Aim of the task
The answer should be the exact lines from the line containing "At what coordinates" through the last line of the material below, with no pictures.

Material for this task
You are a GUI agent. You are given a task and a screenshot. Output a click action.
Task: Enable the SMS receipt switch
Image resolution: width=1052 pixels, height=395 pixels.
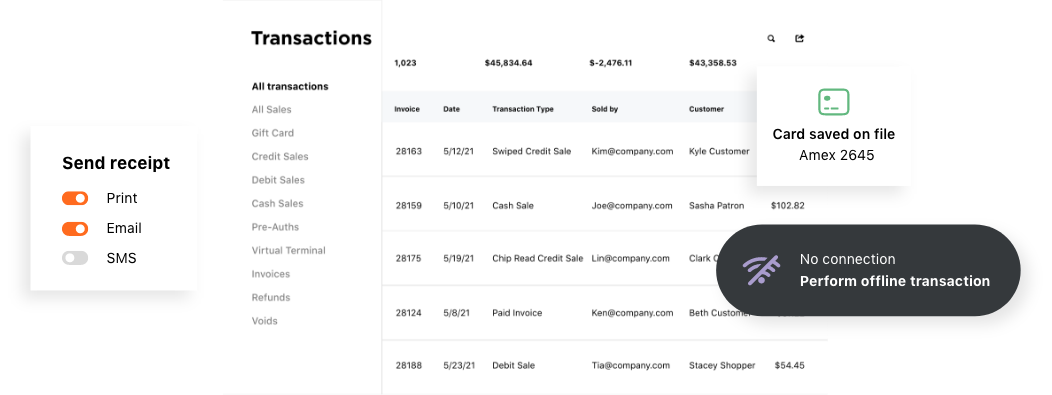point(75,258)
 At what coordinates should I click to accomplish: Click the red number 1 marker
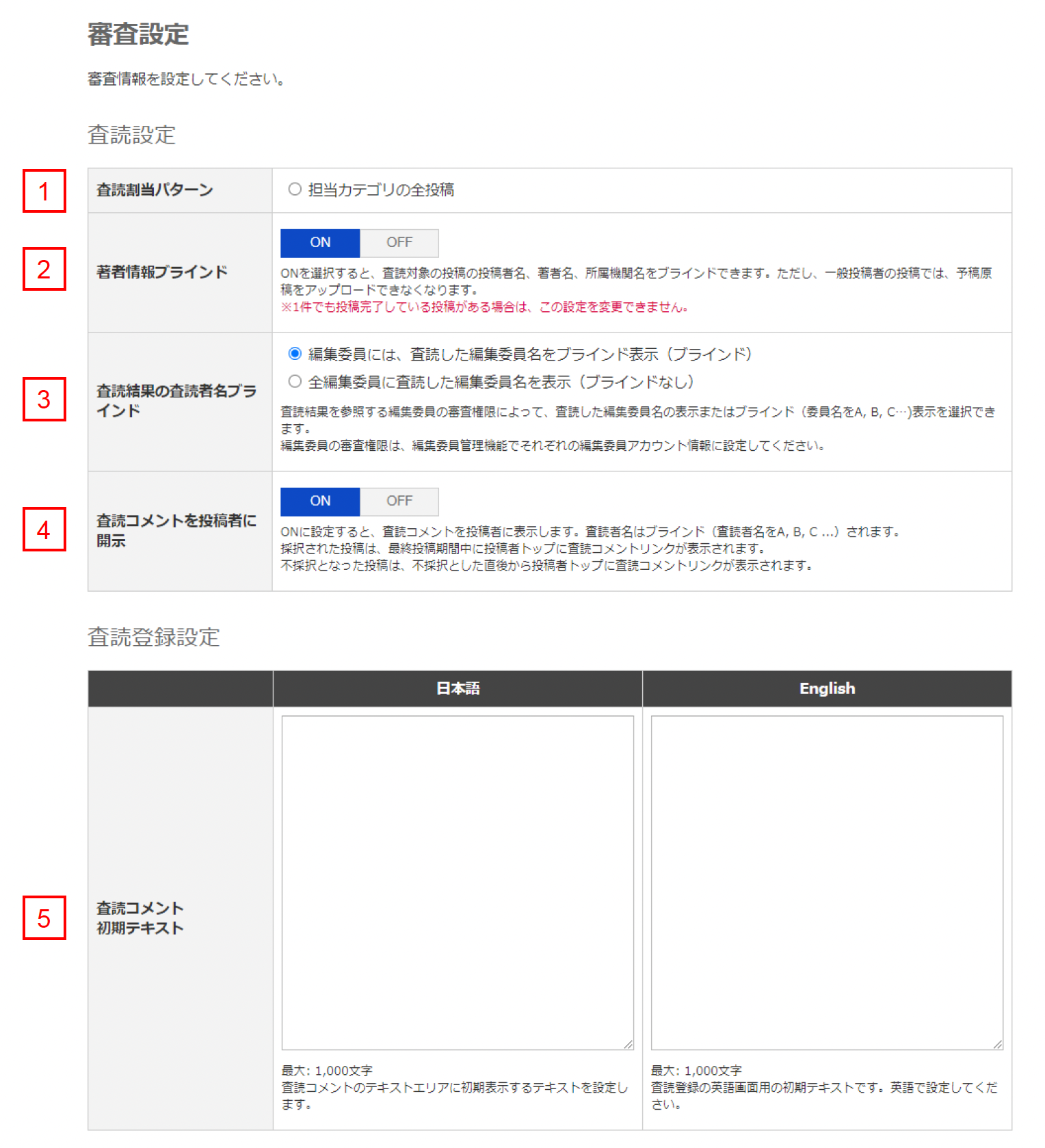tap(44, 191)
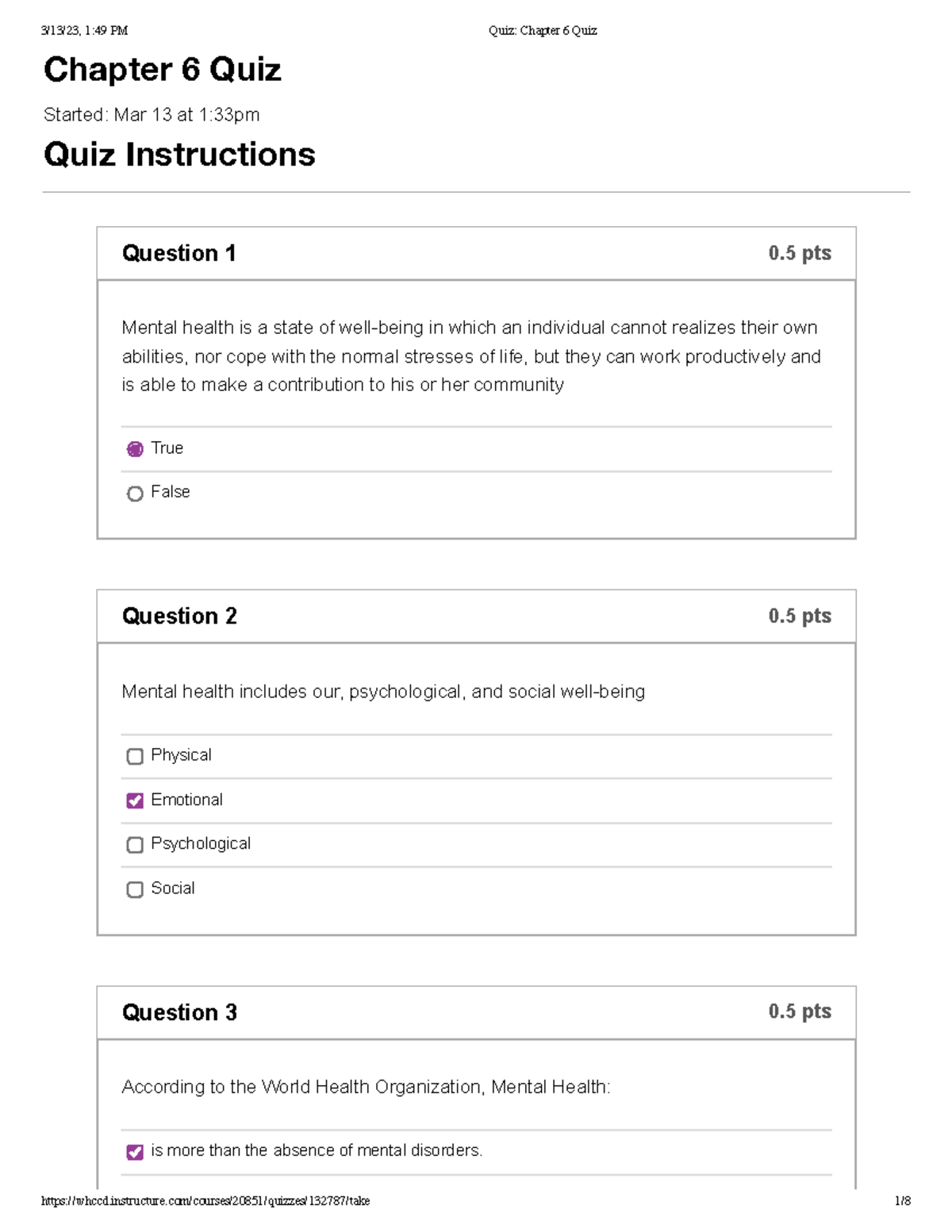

Exercise solution
 At what coordinates should I click to accomplish: Click the red number 1 marker
tap(44, 191)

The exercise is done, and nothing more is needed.